Entries on finding words and elements
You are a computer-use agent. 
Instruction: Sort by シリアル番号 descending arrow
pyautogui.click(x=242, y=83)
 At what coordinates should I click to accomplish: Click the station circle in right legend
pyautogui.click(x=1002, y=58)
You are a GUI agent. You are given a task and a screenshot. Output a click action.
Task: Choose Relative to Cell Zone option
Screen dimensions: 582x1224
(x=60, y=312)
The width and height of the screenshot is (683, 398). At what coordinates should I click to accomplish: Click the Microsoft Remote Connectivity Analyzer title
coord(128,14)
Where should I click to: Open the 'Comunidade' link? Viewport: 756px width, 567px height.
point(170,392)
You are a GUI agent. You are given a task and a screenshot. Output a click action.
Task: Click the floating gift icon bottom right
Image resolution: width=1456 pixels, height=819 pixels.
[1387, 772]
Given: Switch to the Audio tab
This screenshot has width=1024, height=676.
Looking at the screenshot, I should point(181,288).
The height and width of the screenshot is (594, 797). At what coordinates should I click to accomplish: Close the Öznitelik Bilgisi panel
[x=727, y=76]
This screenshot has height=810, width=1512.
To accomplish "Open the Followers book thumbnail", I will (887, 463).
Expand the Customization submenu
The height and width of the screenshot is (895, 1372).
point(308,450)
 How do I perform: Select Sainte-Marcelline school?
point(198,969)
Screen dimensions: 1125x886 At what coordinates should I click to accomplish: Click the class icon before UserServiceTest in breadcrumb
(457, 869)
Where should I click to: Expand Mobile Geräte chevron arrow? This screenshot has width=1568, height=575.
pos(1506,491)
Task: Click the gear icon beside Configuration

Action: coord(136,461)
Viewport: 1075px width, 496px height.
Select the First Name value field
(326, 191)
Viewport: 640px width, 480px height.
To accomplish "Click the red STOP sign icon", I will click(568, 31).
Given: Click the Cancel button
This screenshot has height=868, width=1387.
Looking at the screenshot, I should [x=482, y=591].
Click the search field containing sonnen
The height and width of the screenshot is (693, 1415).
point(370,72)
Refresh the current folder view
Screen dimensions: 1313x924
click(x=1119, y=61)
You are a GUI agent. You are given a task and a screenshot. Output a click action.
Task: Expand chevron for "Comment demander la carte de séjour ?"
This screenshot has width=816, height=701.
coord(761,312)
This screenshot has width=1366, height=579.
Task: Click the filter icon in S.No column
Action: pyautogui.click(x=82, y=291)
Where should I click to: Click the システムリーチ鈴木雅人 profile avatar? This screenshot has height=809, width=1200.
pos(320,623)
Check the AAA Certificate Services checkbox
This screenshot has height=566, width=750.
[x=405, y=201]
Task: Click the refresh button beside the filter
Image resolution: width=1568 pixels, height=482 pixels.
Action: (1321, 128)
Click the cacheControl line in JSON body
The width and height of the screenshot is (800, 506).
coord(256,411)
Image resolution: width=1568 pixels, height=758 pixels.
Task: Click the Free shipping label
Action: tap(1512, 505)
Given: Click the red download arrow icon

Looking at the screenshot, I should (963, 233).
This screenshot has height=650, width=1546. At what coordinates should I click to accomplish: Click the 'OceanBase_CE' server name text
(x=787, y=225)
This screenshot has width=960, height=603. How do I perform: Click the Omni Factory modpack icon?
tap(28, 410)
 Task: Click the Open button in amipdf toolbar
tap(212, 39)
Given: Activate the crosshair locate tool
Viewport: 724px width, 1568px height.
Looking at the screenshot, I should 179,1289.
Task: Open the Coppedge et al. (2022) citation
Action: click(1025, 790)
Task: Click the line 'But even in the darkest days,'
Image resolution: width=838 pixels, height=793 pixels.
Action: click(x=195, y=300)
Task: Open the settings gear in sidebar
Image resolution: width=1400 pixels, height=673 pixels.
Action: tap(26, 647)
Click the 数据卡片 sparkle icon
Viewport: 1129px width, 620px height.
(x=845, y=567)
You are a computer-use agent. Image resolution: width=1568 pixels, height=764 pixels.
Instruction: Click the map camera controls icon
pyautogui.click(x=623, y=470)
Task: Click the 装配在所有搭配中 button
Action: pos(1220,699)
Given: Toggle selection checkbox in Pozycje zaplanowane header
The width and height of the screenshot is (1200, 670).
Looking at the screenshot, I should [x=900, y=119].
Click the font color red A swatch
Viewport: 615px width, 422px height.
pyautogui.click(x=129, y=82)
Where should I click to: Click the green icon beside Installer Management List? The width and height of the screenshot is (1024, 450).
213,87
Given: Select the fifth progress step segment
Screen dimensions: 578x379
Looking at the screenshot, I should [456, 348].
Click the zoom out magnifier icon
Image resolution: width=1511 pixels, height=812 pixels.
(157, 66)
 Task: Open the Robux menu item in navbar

* DIRECTIVE: Repeat the items from the line that contains "Where should I click to: Open" through the line that contains "point(198,969)", keeping every line the same.

* EXERCISE SOLUTION:
Where should I click to: Open the 'Comunidade' link? Viewport: 756px width, 567px height.
point(170,392)
You are a GUI agent. You are given a task and a screenshot. Output a click action.
Task: Click the floating gift icon bottom right
Image resolution: width=1456 pixels, height=819 pixels.
[1387, 772]
Given: Switch to the Audio tab
This screenshot has width=1024, height=676.
Looking at the screenshot, I should point(181,288).
The height and width of the screenshot is (594, 797). At what coordinates should I click to accomplish: Close the Öznitelik Bilgisi panel
[x=727, y=76]
This screenshot has height=810, width=1512.
To accomplish "Open the Followers book thumbnail", I will (887, 463).
Expand the Customization submenu
The height and width of the screenshot is (895, 1372).
point(308,450)
 How do I perform: Select Sainte-Marcelline school?
point(198,969)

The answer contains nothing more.